Fundamental Principles for Calculating Charged Defect Ionization Energies in Ultrathin Two-Dimensional Materials
Tyler J. Smart, Feng Wu, Marco Govoni, and Yuan Ping

TL;DR
This paper establishes fundamental principles for accurately calculating charged defect ionization energies in ultrathin 2D materials, addressing challenges posed by reduced dielectric screening and proposing robust reference levels and hybrid functional tuning.
Contribution
It introduces a method using vacuum level as a reference and enforces the generalized Koopmans' condition to determine Fock exchange fractions, improving the accuracy of defect ionization energy predictions in 2D materials.
Findings
Fock exchange fractions vary significantly between bulk and monolayer h-BN.
The proposed methods yield band gaps consistent with experimental and GW results.

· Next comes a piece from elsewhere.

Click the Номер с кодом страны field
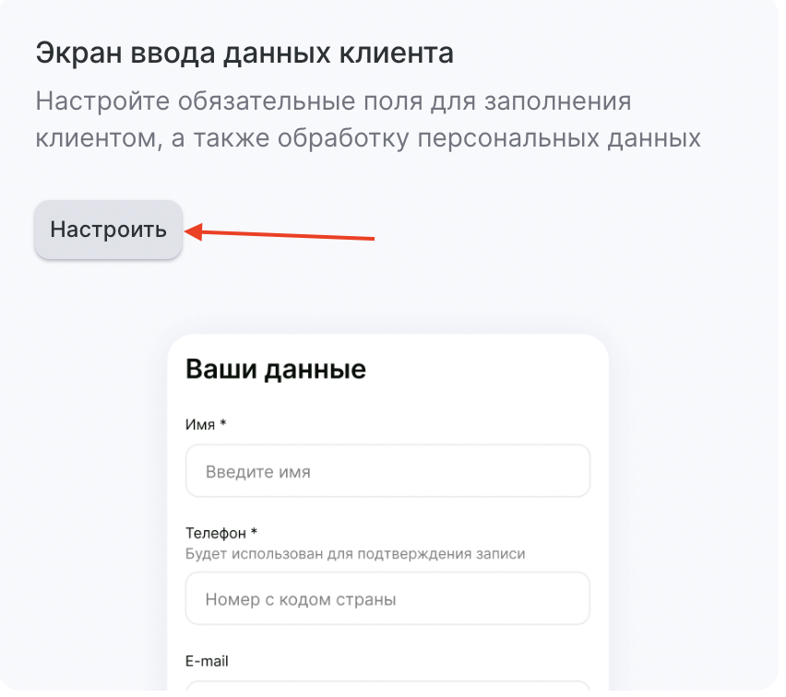This screenshot has height=697, width=786. [x=387, y=598]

Increasing layers in h-BN lowers defect ionization energies systematically.
Abstract
Defects in 2D materials are becoming prominent candidates for quantum emitters and scalable optoelectronic applications. However, several physical properties that characterize their behavior, such as charged defect ionization energies, are difficult to simulate with conventional first-principles methods, mainly because of the weak and anisotropic dielectric screening caused by the reduced dimensionality. We establish fundamental principles for accurate and efficient calculations of charged defect ionization energies and electronic structure in ultrathin 2D materials. We propose to use the vacuum level as the reference for defect charge transition levels (CTLs) because it gives robust results insensitive to the level of theory, unlike commonly used band edge positions. Furthermore, we determine the fraction of Fock exchange in hybrid functionals for accurate band gaps and band edge…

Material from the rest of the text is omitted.